Benjamin Montet

Presenting my work at Cool Stars 19, Uppsala, Sweden. Image Dave Charbonneau.

Long-Term Photometric Variations of Kepler Stars

Kepler has measured short-term variations in the observed flux of hundreds of thousands of stars as a part of its search for exoplanets. During this search, signs of long-term variability in the stars are intentionally destroyed. Full-frame image (FFI) data from Kepler provide an opportunity to recover this variability to better measure long-term photometric variations. In a recent paper, we applied this idea to KIC 8462852, finding it faded by more than 3 percent over the four years of the Kepler mission. We have since released this code as the f3 software package and applied this method to thousands of Sun-like stars, which you can read about in this paper, finding that Sun-like stars with a rotation period shorter than 24 days are more likely to have short-term photometric variations dominated by starspots, while slower rotators are facula-dominated. The data behind this work can be found here. We are extending this project across the main sequence to consider stars of all spectral types observed by Kepler.

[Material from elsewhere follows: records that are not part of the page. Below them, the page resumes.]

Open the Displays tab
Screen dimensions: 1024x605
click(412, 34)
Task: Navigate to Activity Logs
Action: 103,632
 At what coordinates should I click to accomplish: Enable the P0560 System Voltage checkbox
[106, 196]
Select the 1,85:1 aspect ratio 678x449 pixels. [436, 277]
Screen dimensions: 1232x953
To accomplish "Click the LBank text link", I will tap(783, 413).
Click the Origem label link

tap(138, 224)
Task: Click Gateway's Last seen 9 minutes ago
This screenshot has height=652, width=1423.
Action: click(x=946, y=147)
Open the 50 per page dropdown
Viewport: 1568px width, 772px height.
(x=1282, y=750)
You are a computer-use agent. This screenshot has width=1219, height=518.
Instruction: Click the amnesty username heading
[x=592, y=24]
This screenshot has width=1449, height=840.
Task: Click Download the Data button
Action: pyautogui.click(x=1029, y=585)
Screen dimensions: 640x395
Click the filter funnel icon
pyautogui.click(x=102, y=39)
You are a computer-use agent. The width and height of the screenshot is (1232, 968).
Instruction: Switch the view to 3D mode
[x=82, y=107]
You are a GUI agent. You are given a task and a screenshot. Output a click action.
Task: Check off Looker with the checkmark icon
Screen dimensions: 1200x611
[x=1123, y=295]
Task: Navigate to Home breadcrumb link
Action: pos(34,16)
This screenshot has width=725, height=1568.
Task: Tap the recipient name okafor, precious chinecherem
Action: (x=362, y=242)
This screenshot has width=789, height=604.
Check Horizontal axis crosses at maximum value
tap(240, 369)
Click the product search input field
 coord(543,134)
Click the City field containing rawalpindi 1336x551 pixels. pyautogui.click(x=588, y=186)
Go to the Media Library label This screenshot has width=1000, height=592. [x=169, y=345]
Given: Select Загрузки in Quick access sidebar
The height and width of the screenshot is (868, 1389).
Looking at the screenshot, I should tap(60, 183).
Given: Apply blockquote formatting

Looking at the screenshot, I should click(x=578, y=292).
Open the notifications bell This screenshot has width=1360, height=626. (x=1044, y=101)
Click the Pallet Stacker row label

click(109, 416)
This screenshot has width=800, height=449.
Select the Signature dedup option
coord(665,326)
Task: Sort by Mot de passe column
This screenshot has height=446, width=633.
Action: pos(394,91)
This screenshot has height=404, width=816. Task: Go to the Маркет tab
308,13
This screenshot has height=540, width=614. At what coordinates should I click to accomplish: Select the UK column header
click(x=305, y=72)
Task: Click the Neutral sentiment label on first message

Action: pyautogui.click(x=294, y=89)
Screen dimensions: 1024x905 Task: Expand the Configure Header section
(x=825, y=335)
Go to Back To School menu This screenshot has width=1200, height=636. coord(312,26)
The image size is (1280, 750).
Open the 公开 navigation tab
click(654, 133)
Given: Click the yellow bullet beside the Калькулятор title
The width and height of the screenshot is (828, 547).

Point Spread Function Modeling for K2 and TESS

Nearly all light curves for objects observed by Kepler and K2 are developed through aperture photometry. Inter- and intra-pixel sensitivity variations in the pixel response function (PRF) result in pointing-related systematic effects in the resultant photometry for the K2 mission. Sophisticated methods have been developed to separate astrophysical and instrumental effects, but in crowded fields where aperture photometry fails, these will not produce reliable photometry. I am leading a team to develop PRF-based methods for photometry. for the TESS mission, which will also be applicable to K2. By simultaneously modeling the telescope PRF and the intra-pixel flat field, we can infer stellar brightness variations directly, without needing an additional systematics-correction step. We are developing a suite of open-source tools to produce light curves for every point source observed with TESS at 1% precision or higher, and also plan to use this method to analyze the stellar clusters observed by K2 to search for transiting planets.

Young M Dwarf Binaries

Over the past decade, loose associations of young stars in the solar neighborhood with common ages, kinematics, and origins have been a subject of increasing interest. These young moving groups enable us to test theories of stellar evolution over the first 100 million years of stars' lifetimes. These theories have led to models of young stars, but these models are highly uncertain: different models can predict individual stellar masses that differ by a factor of two or more. To better constrain the low-mass end of these models, we are observing young M dwarf binaries. We have a sample of 60 stars in young, low-mass binary systems for which dynamical masses can be measured on short timescales. By combining astrometric imaging data throughout the orbits of these binary stars with radial velocities, we hope to measure the individual mass of many of these stars to a precision of about 15 percent. I'm working on this project with Brendan Bowler (Texas).